Molecular docking and molecular dynamic simulations (MDS) are very popular and well-established techniques for virtual screening of compounds. In-silico predictions not only predict the mechanism of resistance and identify novel potentiators, but also help in understanding structural restructuring capabilities for enhancing compound activity. During the screening of lead molecules, parameters of GRID Molecular Interaction Fields (MIFs) such as H-bond donor, H-bond acceptor and hydrophobicity are inspected to identify favorable active sites in the protein, and the molecule which gives the highest interactions is selected. Several studies have used in-silico screening to identify BLIs and EPIs that potentiate β-lactam antibiotics. FLAPdock (Fingerprint for Ligands and Proteins) is one such molecular docking tool that has identified a number of potential molecules active against class A β-lactamases (CTX-M, KPC-2, AmpC), class C β-lactamases, and MBLs (NDM-1 and VIM-2; Spyrakis et al., 2020). Ten natural compounds exhibiting potent MBL inhibiting activity targeting NDM-1 were identified by in-silico screening using Autodock Vina and Schrödinger suite software Extra Precision (XP; Spyrakis et al., 2020; Salari-Jazi et al., 2021). In another recent study, in-silico screening using Auto Dock4 software revealed Carsonic acid to exhibit promising inhibitory effects against NDM-1 (Yang et al., 2020). In-silico predictions thus are a promising strategy to identify broad-spectrum BLIs and EPIs though their in-vitro success has to be analyzed through various other assays.

By being able to analyze massive amounts of data instantly, machine learning (ML), artificial intelligence (AI), and neural networks (NN) have ushered in a golden era of drug discovery and synthesis. Bhadra et al., had used ML to analyze distribution of amino acid sequences in AMPs to predict their novel antibacterial and potentiating activities (Bhadra et al., 2018; Cunha et al., 2021). Mansbach et al. used ML coupled with the Hunting Fox Algorithm to study the membrane penetration activity of compounds in MDR P. aeruginosa (Mansbach et al., 2020). ML integrated with high-throughput Fourier-transform infrared spectroscopy has been applied to detect novel β-lactam resistance genes and β-lactam potentiators (Cunha et al., 2021).
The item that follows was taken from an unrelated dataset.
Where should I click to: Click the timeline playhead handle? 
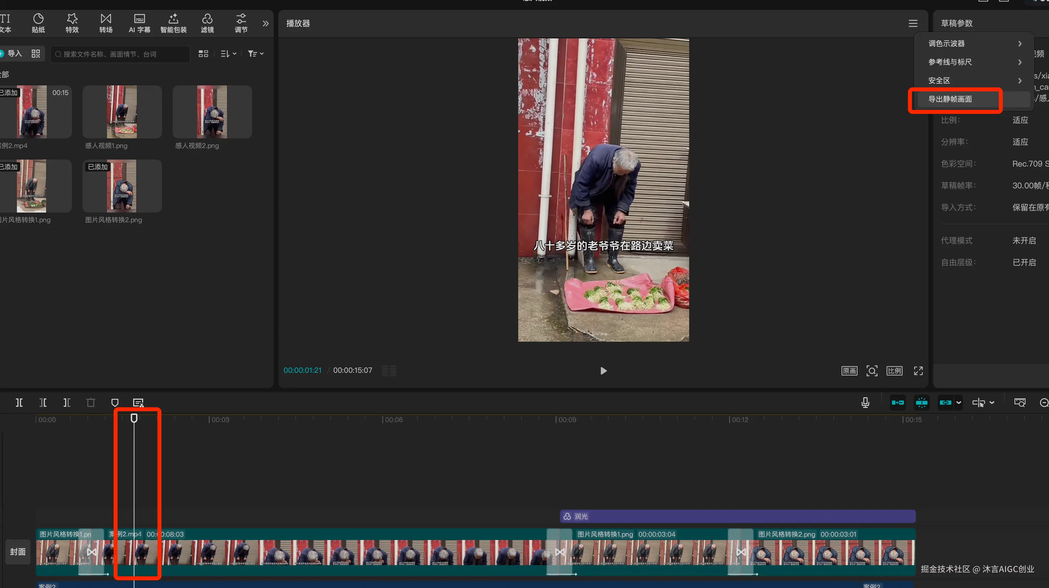(134, 418)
Parvaiz et al. specifically screened compounds potentiating β-lactam antibiotics by targeting bla_CMY genes from a 700,000 compounds library by using Site-Identification by Ligand Competitive Saturation (SILCS) technology, Ligand-grid Free Energy (LGFE) analysis and ML based random-forest (RF) scoring (Parvaiz et al., 2021). Thus, the intersection of ML and AMR has enabled the development and enhancement of several models that have aided new antibiotic and antibiotic potentiator discovery.

In many cases, antibiotic potentiating molecules which are not synthetic are either derived from microorganisms itself such as secondary metabolites, plant based such as polyphenols or alkaloids or animal based such as AMPs. The presence of such antibiotic potentiating molecules could be detected by various omics techniques. The major omics techniques utilized for novel drug and potentiating molecule discovery include genomics, metagenomics, transcriptomics, proteomics and metabolomics.